È solo la fine del mondo… la nuova produzione del Teatro Stabile Sloveno di Trieste

Vladimir Jurc  lo conosciamo quale storico pilastro della compagnia stabile del TSS di Trieste. Qui invece presenta un lavoro come regista. Un testo contemporaneo del drammaturgo Jean-Luc Lagarce che Jovan Ćirilov, ideatore del più famoso festival balcanico di teatro – il Bitef di Blegrado –fece conoscere a Jurc poco meno di una ventina di anni fa.

La nuova produzione dello Stabile Sloveno di Trieste si snoda attorno ad un copione drammaticamente frammentato, dove dialoghi surreali si avvolgono sul nastro della memoria del protagonista narrante Louis, interpretato intensamente da Romeo Grebenšek. I personaggi chiave sono forse, più che i familiari di Louis, le eco delle loro voci che, inverosimili dialoghi, con sacra ritualità si trasformano in monologhi incessanti e irritati sfocando letteralmente i volti di chi li pronuncia. Parole bruciate da ascolti silenziosi e interrotte dal suono caparbio del trombone di Denis Beganović, quasi in parata funebre, come ad annunciare ciò che è ineluttabile.

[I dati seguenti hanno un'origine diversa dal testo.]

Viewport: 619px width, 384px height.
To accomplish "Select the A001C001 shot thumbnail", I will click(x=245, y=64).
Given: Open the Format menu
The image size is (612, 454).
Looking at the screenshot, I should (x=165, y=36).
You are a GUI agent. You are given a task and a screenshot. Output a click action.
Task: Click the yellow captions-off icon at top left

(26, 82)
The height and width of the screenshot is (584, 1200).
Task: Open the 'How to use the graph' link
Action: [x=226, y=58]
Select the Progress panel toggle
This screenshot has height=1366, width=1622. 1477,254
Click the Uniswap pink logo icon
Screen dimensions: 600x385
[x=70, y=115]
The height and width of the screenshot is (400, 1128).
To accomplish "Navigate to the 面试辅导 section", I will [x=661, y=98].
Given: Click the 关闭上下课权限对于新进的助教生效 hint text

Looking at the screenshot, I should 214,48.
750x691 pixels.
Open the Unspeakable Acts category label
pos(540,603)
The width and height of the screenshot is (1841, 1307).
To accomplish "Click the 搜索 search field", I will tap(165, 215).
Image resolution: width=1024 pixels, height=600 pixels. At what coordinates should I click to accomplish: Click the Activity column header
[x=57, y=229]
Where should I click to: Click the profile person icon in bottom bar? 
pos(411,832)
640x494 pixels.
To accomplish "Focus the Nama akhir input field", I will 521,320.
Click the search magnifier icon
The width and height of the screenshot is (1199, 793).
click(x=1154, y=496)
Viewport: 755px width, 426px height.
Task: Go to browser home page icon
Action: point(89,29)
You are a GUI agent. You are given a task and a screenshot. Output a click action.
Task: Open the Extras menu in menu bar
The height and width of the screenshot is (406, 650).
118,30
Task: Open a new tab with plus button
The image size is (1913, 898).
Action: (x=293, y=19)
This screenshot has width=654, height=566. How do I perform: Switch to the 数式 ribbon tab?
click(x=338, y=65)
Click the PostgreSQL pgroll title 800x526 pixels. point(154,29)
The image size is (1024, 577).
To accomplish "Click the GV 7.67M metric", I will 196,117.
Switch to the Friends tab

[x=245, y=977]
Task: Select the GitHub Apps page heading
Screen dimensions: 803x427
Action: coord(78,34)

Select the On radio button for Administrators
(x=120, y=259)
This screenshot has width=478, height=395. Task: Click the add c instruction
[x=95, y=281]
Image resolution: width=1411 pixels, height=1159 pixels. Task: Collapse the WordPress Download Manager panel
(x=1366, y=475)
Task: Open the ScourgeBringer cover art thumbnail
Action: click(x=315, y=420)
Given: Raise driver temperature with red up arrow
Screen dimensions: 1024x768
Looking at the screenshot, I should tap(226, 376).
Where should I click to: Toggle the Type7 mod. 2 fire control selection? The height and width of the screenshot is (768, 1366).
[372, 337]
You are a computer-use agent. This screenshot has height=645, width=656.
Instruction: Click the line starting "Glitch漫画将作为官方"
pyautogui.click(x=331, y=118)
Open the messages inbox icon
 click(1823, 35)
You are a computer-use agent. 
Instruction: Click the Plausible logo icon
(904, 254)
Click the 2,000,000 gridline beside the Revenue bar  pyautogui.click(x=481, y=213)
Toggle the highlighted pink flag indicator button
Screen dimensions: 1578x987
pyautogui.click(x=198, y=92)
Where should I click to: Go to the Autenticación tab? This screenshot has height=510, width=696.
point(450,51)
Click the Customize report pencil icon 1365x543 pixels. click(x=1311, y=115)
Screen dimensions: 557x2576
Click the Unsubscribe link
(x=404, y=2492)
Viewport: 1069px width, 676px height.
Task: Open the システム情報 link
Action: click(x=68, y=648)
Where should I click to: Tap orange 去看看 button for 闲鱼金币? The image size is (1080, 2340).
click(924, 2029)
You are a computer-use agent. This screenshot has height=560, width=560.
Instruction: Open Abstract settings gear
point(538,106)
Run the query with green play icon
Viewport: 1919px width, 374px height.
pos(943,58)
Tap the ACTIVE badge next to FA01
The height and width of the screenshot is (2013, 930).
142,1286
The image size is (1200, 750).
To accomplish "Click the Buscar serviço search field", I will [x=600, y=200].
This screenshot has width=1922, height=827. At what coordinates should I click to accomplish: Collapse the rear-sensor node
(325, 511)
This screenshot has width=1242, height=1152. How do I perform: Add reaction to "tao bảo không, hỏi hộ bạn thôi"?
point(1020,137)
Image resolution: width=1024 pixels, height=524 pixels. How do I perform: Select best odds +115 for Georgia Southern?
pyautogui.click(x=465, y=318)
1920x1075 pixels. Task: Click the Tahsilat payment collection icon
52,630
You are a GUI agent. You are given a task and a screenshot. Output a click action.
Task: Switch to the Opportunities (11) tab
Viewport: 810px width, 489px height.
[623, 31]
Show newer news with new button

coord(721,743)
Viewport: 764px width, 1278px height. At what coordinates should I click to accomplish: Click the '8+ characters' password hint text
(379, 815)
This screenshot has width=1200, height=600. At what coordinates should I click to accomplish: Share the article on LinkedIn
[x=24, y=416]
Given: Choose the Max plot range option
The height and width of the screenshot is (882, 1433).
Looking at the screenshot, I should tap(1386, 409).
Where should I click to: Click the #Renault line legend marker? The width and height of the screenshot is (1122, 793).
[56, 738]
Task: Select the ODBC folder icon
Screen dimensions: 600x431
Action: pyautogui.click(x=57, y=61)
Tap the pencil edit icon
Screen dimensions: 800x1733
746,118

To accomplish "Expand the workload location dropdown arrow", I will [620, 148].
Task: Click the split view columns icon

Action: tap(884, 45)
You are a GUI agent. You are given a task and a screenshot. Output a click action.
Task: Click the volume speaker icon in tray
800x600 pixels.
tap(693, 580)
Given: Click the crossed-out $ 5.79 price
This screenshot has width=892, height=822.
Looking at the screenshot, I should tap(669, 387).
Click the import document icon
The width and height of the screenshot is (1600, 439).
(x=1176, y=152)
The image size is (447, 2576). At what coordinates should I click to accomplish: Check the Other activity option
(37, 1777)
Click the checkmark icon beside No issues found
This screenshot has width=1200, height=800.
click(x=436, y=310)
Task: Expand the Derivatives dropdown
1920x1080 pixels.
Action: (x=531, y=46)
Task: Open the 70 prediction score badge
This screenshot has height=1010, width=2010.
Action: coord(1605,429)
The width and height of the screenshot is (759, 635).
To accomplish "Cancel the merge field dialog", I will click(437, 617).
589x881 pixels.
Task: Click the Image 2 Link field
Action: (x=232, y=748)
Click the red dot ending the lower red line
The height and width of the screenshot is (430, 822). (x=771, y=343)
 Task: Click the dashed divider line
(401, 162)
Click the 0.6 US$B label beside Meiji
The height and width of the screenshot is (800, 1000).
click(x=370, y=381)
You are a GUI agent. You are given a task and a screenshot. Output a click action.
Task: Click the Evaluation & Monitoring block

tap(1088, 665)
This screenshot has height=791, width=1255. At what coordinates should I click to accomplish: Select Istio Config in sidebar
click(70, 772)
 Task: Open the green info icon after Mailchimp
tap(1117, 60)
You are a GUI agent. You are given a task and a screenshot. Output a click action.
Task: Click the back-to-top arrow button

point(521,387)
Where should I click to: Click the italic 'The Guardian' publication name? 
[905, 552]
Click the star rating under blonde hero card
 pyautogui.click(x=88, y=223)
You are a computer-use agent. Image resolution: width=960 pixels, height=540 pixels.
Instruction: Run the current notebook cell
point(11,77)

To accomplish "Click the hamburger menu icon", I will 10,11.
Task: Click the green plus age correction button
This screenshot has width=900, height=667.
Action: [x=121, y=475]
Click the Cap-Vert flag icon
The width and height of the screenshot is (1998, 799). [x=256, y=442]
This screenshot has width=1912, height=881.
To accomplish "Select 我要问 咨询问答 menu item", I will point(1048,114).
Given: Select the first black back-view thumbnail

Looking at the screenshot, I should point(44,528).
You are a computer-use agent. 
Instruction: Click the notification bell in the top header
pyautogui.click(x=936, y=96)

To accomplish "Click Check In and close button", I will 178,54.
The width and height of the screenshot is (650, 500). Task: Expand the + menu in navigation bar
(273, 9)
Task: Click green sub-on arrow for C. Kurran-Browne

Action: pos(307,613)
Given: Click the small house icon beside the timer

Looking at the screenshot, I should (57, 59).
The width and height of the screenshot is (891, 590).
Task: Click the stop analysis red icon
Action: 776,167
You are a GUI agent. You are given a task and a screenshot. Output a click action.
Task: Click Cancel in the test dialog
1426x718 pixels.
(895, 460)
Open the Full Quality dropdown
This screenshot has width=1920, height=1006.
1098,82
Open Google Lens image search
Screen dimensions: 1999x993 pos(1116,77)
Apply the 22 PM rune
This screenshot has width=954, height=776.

Brava come sempre Maja Blagović, qui la madre di Louis, a volte vezzosa, sopra le righe, altre relegata all’angolo, delusa da molte attese smentite. La sorella troppo giovane per ricordare il fratellone fuggito da casa dopo dodici anni dalla sua partenza, è incatenata alle proprie fantasie infantili che lo ritraggono ancora come un eroe. Sul palco è Sara Gorše. La cognata curiosa di incontrarlo per la prima volta, interpretata da Tina Gunzek, crede di poter surrogare con qualche gentilezza le voragini emotive che il lungo incompreso distacco ha procurato nel cuore della famiglia. Infine c’è il fratello di Louis, nei cui panni gioca Primož Forte: iracondo Antoine, che più di ogni altro conosce soltanto il proprio dolore, così assordante da non permettergli di ascoltare altre voci che la propria.

Ciascuno di loro è nella nebbia, ciascuno solo un’evocazione distorta della mente del protagonista. Louis è uomo ormai solo, prossimo alla morte. Fa ritorno per un breve momento nella casa abitata dalla sua famiglia. Un ritorno per non ritornare più, in una casa nella quale la sua stanza è diventata il luogo dove riporre «le cose che non servono più», un po’ come Louis stesso, inutile, fastidiosa presenza che irrompe nel precario equilibrio delle relazioni domestiche appese ad un vacuo ricordo di lui che non ha nulla a che fare con la realtà della sua persona.

La memoria è un luogo, un odore, un gesto. Qui la memoria del figlio, del fratello, dell’uomo è ciò che ciascuno vuole con tutte le proprie forse sia l’anima di Louis, disinteressati tutti di chi sia davvero, di quale sia la sua sofferenza, la sua solitudine.

Il testo del drammaturgo, che con il suo protagonista ha in comune l’esser morto giovane, è  notissimo in Francia dove le opere di Lagarce sono fra le più rappresentate assieme ai grandi classici. Da ricordare l’omonimo interessante film di Xavier Dolan tratto dalla pièce che a Cannes nel 2016 si aggiudicò il gran premio speciale della giuria. Lo spettacolo è in scena al Ridotto del TSS con i consueti sovratitoli in italiano fino al 1 marzo con una data prevista anche a Gorizia.